Paula Thorne 2010 Traditional Arts Master

The Maine Arts Commission recently announced the 2010 Traditional Arts Masters. Greg Boardman, a fiddler from Auburn, Thomas Cote, an Acadian woodcarver from Limestone, Normand Gagnon, a Quebecois accordionist from Rumford, Susan Barrett Merrill, a weaver and spinner from Brooksville, and Paula Thorne, a Penobscot basketmaker from Exeter will each teach their traditional arts to apprentices during the next 12 months.
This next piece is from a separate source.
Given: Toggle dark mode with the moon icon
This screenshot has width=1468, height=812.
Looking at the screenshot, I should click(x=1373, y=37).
Every community has cultural traditions worth preserving. Many times those cultural traditions are preserved by someone in the community who has mastered and practices a traditional art. Each year the Maine Arts Commission offers stipends to master traditional artists who are willing to teach an apprentice over a period of 8 to 12 months. The apprenticeships have been used by basket makers, fiddle players, step dancers, ox yoke makers, snowshoe makers, and ballad singers, just to name a few. For their work teaching, the master artist receives a $4000 stipend which is funded through a grant from the National Endowment for the Arts, Folk and Traditional Arts program.
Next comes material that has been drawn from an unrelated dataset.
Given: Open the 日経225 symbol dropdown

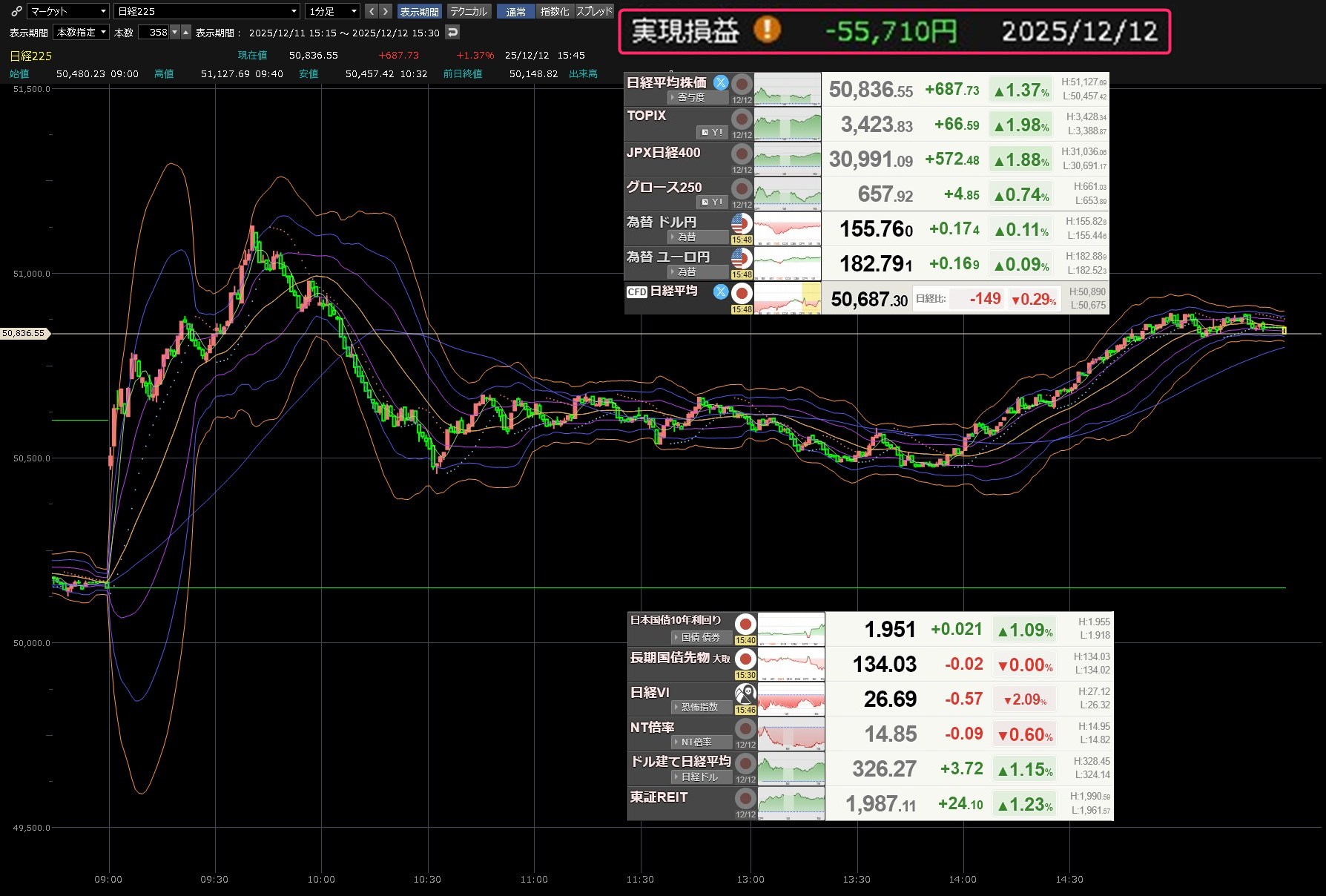Looking at the screenshot, I should [x=207, y=11].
Master Penobscot basket maker Paula Thorne, from Exeter, will be teaching her apprentice, Emily Bell, how to collect and prepare the brown ash tree for basket making. Known as the 'basket tree,' brown ash provides the best natural material for making splints, the pliable strips of wood used for weaving baskets. According to Thorne, selecting and preparing 'your materials' is one of the most difficult parts of mastering traditional basketry.